Copy the items from the start through the line containing "[x=406, y=288]", both included and requests kept, and multiply every coordinate in the answers by 1.2, rounding to whole numbers with halves going up. Stop after that line.

%%

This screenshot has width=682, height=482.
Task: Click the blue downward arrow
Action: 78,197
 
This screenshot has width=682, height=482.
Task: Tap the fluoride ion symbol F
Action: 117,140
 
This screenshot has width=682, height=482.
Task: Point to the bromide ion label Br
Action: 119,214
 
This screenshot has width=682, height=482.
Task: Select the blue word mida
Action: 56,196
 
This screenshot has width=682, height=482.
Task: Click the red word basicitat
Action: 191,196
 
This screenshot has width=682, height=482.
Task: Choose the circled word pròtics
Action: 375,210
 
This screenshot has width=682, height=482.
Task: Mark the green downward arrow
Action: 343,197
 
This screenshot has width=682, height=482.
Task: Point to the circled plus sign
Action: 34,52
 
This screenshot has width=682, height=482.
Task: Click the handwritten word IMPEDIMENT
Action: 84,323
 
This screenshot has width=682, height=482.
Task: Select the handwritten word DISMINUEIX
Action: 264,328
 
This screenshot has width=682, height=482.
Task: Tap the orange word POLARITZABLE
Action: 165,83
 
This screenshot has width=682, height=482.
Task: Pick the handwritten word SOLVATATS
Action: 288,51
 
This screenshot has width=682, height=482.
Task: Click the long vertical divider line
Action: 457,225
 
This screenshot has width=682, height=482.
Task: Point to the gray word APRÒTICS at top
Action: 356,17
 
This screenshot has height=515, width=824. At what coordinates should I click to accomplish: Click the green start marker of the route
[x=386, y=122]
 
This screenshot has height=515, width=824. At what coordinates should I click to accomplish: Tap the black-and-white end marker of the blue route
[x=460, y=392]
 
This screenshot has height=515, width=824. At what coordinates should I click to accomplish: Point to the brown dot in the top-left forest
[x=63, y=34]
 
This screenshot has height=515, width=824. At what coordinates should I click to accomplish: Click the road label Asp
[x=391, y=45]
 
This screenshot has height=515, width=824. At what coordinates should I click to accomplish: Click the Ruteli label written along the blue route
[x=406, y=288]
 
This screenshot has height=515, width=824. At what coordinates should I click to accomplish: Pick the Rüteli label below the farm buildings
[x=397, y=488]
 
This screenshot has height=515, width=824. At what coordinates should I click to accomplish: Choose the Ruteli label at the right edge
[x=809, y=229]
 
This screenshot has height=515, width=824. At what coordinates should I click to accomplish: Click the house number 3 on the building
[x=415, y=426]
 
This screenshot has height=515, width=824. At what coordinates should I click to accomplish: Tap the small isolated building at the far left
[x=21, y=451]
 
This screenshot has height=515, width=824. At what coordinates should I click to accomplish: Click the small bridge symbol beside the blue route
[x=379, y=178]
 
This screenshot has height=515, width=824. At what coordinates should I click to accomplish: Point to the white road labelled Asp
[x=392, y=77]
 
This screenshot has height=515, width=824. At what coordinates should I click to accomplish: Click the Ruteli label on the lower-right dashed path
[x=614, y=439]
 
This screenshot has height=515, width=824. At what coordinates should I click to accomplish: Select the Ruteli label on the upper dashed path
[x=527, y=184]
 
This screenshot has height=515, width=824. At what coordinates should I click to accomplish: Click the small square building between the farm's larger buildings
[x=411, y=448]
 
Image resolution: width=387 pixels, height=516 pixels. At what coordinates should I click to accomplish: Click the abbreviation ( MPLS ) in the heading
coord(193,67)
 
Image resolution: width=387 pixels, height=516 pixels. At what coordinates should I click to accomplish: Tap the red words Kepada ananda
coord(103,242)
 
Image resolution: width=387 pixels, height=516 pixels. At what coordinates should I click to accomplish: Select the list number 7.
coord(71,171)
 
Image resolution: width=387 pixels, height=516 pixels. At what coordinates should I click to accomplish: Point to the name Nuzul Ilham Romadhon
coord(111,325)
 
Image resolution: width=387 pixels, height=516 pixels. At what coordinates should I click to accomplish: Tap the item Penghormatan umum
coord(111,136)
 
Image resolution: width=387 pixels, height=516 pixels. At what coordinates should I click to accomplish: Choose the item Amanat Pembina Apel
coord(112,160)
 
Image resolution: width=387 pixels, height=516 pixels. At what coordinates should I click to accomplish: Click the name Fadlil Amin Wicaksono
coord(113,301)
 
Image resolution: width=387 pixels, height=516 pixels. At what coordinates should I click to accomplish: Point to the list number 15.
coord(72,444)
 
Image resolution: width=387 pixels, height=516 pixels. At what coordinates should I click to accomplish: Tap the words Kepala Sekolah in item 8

%%

### Task solution
This screenshot has width=682, height=482.
Task: Click the blue downward arrow
Action: 94,236
 
This screenshot has width=682, height=482.
Task: Tap the fluoride ion symbol F
Action: 140,168
 
This screenshot has width=682, height=482.
Task: Point to the bromide ion label Br
Action: 143,257
 
This screenshot has width=682, height=482.
Task: Select the blue word mida
Action: 67,235
 
This screenshot has width=682, height=482.
Task: Click the red word basicitat
Action: 229,235
 
This screenshot has width=682, height=482.
Task: Choose the circled word pròtics
Action: 450,252
 
This screenshot has width=682, height=482.
Task: Mark the green downward arrow
Action: 412,236
 
This screenshot has width=682, height=482.
Task: Point to the circled plus sign
Action: 41,62
 
This screenshot has width=682, height=482.
Task: Click the handwritten word IMPEDIMENT
Action: 101,388
 
This screenshot has width=682, height=482.
Task: Select the handwritten word DISMINUEIX
Action: 317,394
 
This screenshot has width=682, height=482.
Task: Tap the orange word POLARITZABLE
Action: 198,100
 
This screenshot has width=682, height=482.
Task: Pick the handwritten word SOLVATATS
Action: 346,61
 
This screenshot has width=682, height=482.
Task: Click the long vertical divider line
Action: 548,270
 
This screenshot has width=682, height=482.
Task: Point to the gray word APRÒTICS at top
Action: 427,20
 
This screenshot has height=515, width=824. At what coordinates should I click to accomplish: Click the green start marker of the route
[x=463, y=146]
 
This screenshot has height=515, width=824. At what coordinates should I click to accomplish: Tap the black-and-white end marker of the blue route
[x=552, y=470]
 
This screenshot has height=515, width=824. At what coordinates should I click to accomplish: Point to the brown dot in the top-left forest
[x=76, y=41]
 
This screenshot has height=515, width=824. At what coordinates should I click to accomplish: Click the road label Asp
[x=469, y=54]
 
This screenshot has height=515, width=824. At what coordinates should I click to accomplish: Click the Ruteli label written along the blue route
[x=487, y=346]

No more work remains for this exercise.